- Document segment:

◆ ◆ ◆

You Won’t Find Real Love in ‘Arthur Newman’

Being yourself isn’t always what it’s cracked up to be. That’s the premise in Arthur Newman, an odd rom-com from director Dante Ariola. The titular character, played by Colin Firth, fakes his own death and drives away from his hometown to become Arthur Newman, a golf pro and instructor headed to Terre Haute, Indiana. Shortly after he assumes his new identity, Arthur meets Mike (Emily Blunt), a troubled young woman who is also trying to escape her past.

As viewers, our first impression of Arthur Newman (real name Wallace Avery) isn’t favorable. He is patently unconcerned about leaving his teenage son Grant (Sterling Beaumon) and his ex-wife Mary Alice (Kristin Lehman) to fend without him. He shows only passing concern for his sort-of girlfriend Mina (Anne Heche). In one of the film’s opening scenes, he tells Mina that he’s going to camp at a favorite childhood spot. This is the only courtesy or intimacy that he shows her.

It is on this lovely beach that Avery dies and Newman is born. Police investigating the scene of his so-called disappearance leave it up to Mina to tell Grant and Mary Alice that Wallace has gone missing. It’s an awkward job for the girlfriend, and Heche shines in the role. Her performance is one of the best of the movie. Unfortunately, the fact that Mina is so likable makes Arthur seem even more like a truly careless individual who is incapable of love.

What a man running from his past needs is a woman running from hers, and Arthur Newman doesn’t disappoint in holding up this stereotype. Arthur first sees the enigmatic Mike when she is involved in an altercation with police outside his hotel. Later, he opens his curtains and looks down at the pool only to see the strange young woman sitting in a lounge chair. He jogs down the stairs and tries to talk to Mike but realizes that she’s suffering from an overdose.

What does a woman running from her past need? A man to protect her, of course, and Arthur Newman doesn’t disappoint on that stereotype, either. Arthur takes Mike to the hospital, where he stays by her bedside until she wakes up. She begs him to take her with him to Terre Haute. He neither agrees nor disagrees but slips out while she’s sleeping.

◆ ◆ ◆

- Information provided:
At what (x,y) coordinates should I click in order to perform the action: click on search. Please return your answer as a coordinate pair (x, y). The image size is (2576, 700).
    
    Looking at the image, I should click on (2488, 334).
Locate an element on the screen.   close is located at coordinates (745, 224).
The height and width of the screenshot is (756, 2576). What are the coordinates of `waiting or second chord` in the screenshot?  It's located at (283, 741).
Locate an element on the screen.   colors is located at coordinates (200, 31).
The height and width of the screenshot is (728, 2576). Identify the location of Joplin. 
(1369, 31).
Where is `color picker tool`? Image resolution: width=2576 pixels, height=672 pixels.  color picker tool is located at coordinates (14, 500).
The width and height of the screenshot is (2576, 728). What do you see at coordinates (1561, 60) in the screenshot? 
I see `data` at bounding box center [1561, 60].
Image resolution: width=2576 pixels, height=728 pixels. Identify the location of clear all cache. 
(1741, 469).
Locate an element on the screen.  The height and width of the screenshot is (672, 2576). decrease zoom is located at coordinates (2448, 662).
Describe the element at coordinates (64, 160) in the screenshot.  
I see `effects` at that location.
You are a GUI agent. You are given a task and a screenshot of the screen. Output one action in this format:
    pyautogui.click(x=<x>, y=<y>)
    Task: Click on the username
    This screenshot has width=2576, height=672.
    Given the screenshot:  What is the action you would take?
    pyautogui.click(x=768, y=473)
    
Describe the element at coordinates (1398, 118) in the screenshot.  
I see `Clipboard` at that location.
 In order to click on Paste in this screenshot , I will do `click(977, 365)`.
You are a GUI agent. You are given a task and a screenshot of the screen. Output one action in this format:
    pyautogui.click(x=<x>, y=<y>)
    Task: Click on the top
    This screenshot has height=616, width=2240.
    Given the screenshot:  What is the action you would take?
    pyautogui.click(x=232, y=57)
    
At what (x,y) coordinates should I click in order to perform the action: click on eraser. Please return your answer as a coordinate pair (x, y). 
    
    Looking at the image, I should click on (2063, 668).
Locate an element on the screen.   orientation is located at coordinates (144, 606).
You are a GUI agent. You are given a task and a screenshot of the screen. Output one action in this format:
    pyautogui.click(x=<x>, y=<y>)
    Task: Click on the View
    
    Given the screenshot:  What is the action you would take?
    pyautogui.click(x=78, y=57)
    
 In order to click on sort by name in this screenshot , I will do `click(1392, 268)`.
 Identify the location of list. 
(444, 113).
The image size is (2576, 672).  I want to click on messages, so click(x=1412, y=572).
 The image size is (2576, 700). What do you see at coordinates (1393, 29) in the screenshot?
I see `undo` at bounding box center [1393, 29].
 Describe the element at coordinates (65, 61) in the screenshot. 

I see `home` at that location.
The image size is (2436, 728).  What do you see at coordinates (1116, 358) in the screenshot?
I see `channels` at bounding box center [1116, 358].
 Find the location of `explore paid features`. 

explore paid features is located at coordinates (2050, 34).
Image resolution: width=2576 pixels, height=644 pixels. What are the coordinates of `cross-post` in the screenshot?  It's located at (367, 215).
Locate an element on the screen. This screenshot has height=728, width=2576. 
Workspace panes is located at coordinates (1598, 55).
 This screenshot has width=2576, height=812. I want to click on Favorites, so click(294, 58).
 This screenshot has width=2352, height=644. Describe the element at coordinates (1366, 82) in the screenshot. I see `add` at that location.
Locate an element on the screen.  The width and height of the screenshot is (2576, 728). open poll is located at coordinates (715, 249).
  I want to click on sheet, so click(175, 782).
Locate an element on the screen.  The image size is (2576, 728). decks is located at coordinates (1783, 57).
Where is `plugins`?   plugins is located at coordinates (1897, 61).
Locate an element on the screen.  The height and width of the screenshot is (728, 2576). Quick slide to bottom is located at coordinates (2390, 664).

◆ ◆ ◆

- Try it: Quote the entire review of "Arthur Newman" without any changes.

- Problem solution:
You Won’t Find Real Love in ‘Arthur Newman’

Being yourself isn’t always what it’s cracked up to be. That’s the premise in Arthur Newman, an odd rom-com from director Dante Ariola. The titular character, played by Colin Firth, fakes his own death and drives away from his hometown to become Arthur Newman, a golf pro and instructor headed to Terre Haute, Indiana. Shortly after he assumes his new identity, Arthur meets Mike (Emily Blunt), a troubled young woman who is also trying to escape her past.

As viewers, our first impression of Arthur Newman (real name Wallace Avery) isn’t favorable. He is patently unconcerned about leaving his teenage son Grant (Sterling Beaumon) and his ex-wife Mary Alice (Kristin Lehman) to fend without him. He shows only passing concern for his sort-of girlfriend Mina (Anne Heche). In one of the film’s opening scenes, he tells Mina that he’s going to camp at a favorite childhood spot. This is the only courtesy or intimacy that he shows her.

It is on this lovely beach that Avery dies and Newman is born. Police investigating the scene of his so-called disappearance leave it up to Mina to tell Grant and Mary Alice that Wallace has gone missing. It’s an awkward job for the girlfriend, and Heche shines in the role. Her performance is one of the best of the movie. Unfortunately, the fact that Mina is so likable makes Arthur seem even more like a truly careless individual who is incapable of love.

What a man running from his past needs is a woman running from hers, and Arthur Newman doesn’t disappoint in holding up this stereotype. Arthur first sees the enigmatic Mike when she is involved in an altercation with police outside his hotel. Later, he opens his curtains and looks down at the pool only to see the strange young woman sitting in a lounge chair. He jogs down the stairs and tries to talk to Mike but realizes that she’s suffering from an overdose.

What does a woman running from her past need? A man to protect her, of course, and Arthur Newman doesn’t disappoint on that stereotype, either. Arthur takes Mike to the hospital, where he stays by her bedside until she wakes up. She begs him to take her with him to Terre Haute. He neither agrees nor disagrees but slips out while she’s sleeping.